Para a instalação de medidas de mitigação adequadas para a redução dos atropelamentos, deve-se saber quem são os animais atropelados, onde estão os locais das rodovias que há um maior número de mortes e, se possível, o potencial impacto dessas mortes para as populações. Sabe-se por estudos anteriores que os anfíbios são o grupo de maior preocupação na área, mas quais anfíbios? Sapos ou pererecas? Medidas de mitigação desenhados para um desses grupos provavelmente não irão funcionar para o outro, pois eles têm comportamentos de descolamento diferentes. Onde são os locais em que há mais mortes? Será que as pererecas morrem em um local e os sapos em outro? Quais são as espécies que estão morrendo? Será que as espécies ameaçadas estão sendo atropeladas também e podem estar declinando localmente por causa da estrada?
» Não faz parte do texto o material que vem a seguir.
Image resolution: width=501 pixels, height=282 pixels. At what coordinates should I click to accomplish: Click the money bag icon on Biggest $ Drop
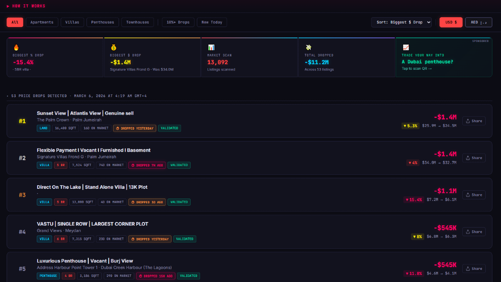[x=114, y=47]

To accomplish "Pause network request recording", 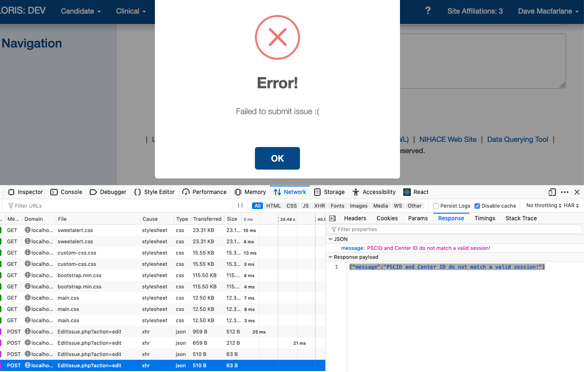I will (x=240, y=205).
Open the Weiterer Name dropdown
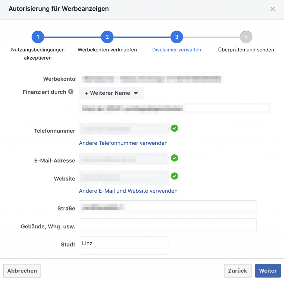 click(x=111, y=93)
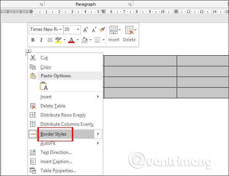
Task: Click the text alignment icon
Action: (50, 40)
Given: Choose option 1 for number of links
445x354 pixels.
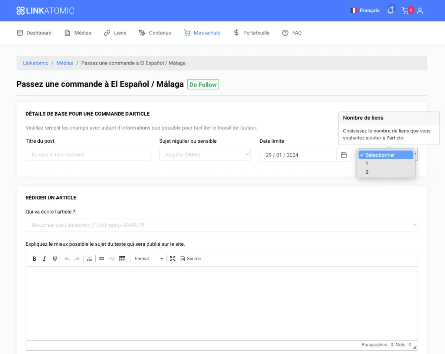Looking at the screenshot, I should [x=367, y=163].
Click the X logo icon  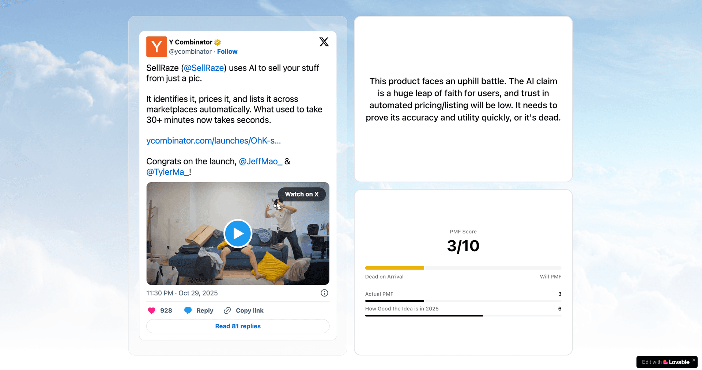point(324,42)
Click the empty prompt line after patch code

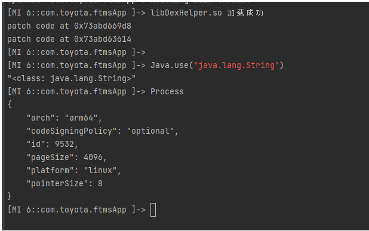coord(76,52)
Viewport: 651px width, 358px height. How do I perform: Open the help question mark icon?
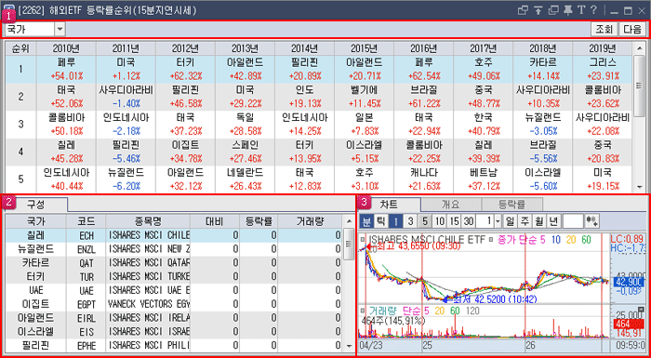pyautogui.click(x=593, y=10)
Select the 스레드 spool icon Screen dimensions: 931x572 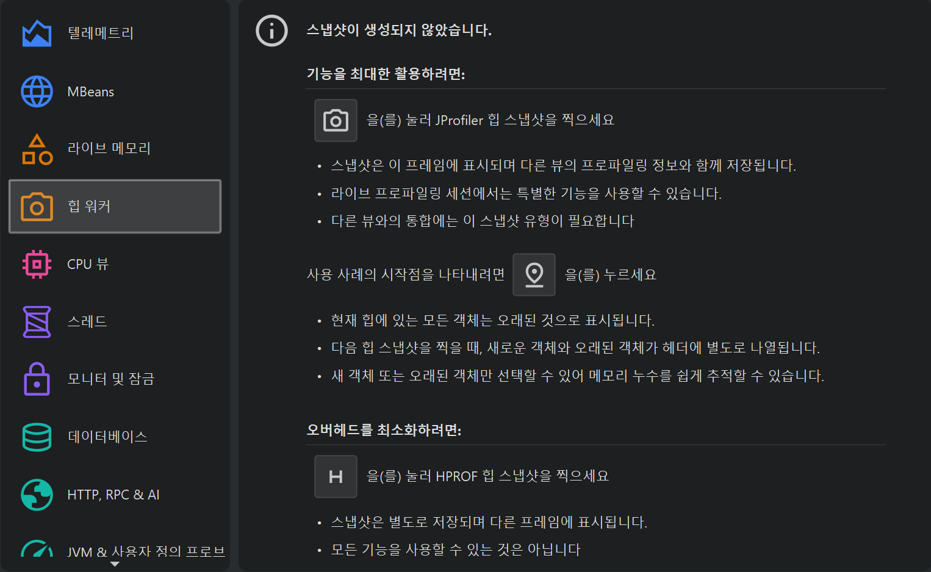tap(37, 321)
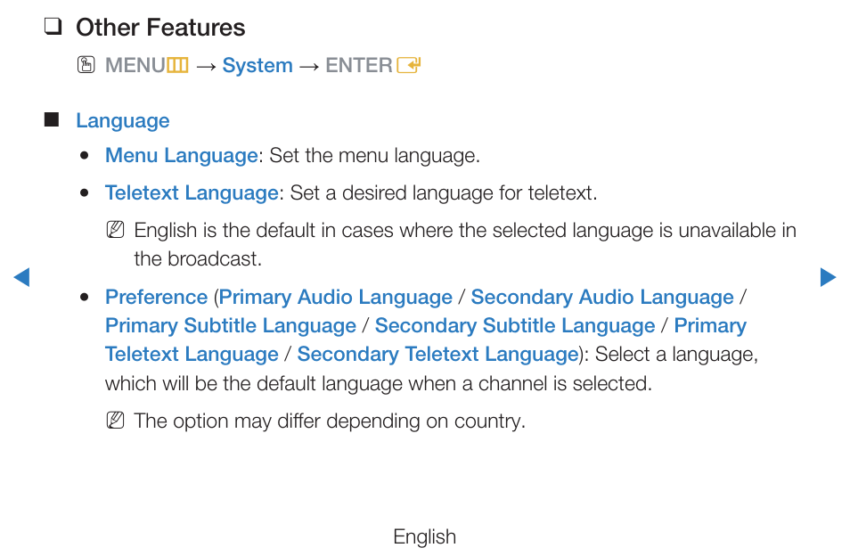Go to the next page arrow
This screenshot has width=850, height=556.
828,277
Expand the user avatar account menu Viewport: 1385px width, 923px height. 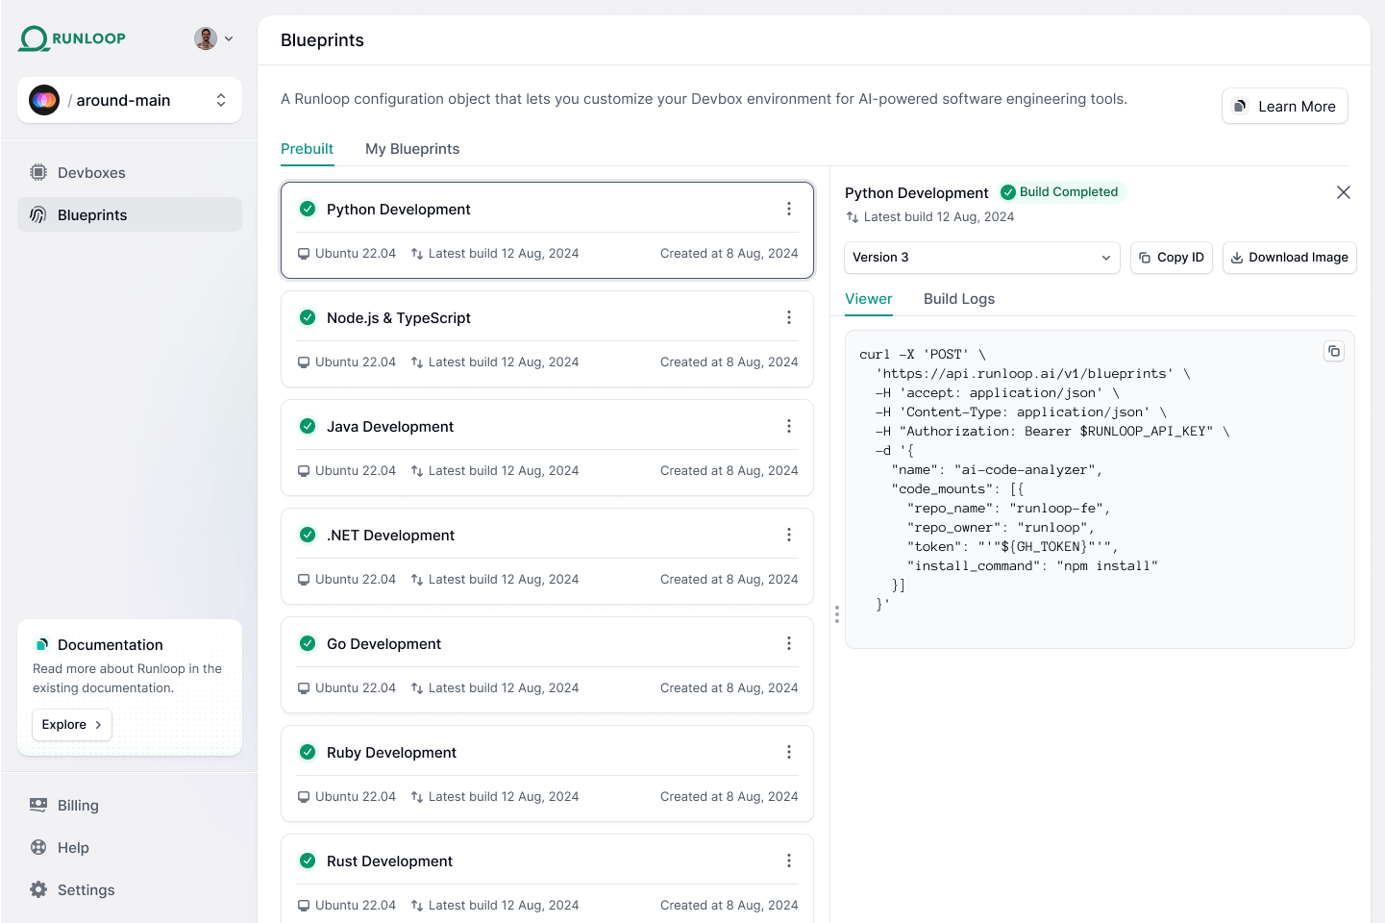(x=213, y=38)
Para responder a essas perguntas, deve-se fazer um monitoramento dos animais atropelados e como os anfíbios são muito pequenos (as vezes do tamanho de uma unha), esse trabalho deve ser realizado a pé. Em estradas de alto fluxo como a Rota do Sol, não há outro jeito que não parando o trânsito, tanto para garantir a qualidade do estudo quanto pela segurança dos pesquisadores (e dos usuários da rodovia).
Esse monitoramento, contratado pelo Departamento de Estradas e Rodagem do Rio Grande do Sul (DAER), está acontecendo na Rota do Sol nos meses de primavera e verão, pois é o período de atividade dos anfíbios, durante sete dias consecutivos por mês. Os bloqueios da rodovia acontecem com auxílio da Polícia Rodoviária Estadual e duram entre 10 a 20 minutos. Esse tempo de parada basta para que os usuários da rodovia, na sua maioria pessoas que estão indo e voltando da praia em carros luxuosos e com ar-condicionado, sejam extremamente mal-educados e violentos com os pesquisadores: xingamentos como “vagabundos”, “bando de sem-serventias”, “vão trabalhar”, “só no Brasil mesmo” e ameaças de morte são ouvidos diariamente no trecho! Inclusive teorias da conspiração tem surgido na internet, dizendo que os pesquisadores são ligados a partidos políticos de esquerda e que estão trancando a rodovia para mostrar quem “manda” no país.
Não sei se as pessoas agem assim por falta de informação (o trabalho realizado saiu em todas as mídias), por total falta de respeito com o próximo ou simplesmente por achar que tudo que acontece no Brasil é ruim e que os profissionais não são capacitados o suficiente para fazerem seus trabalhos. Não tenho dúvida do que está faltando: informação, reflexão, credibilidade e, acima de tudo, RESPEITO.
RESPEITO aos pesquisadores e também à fauna.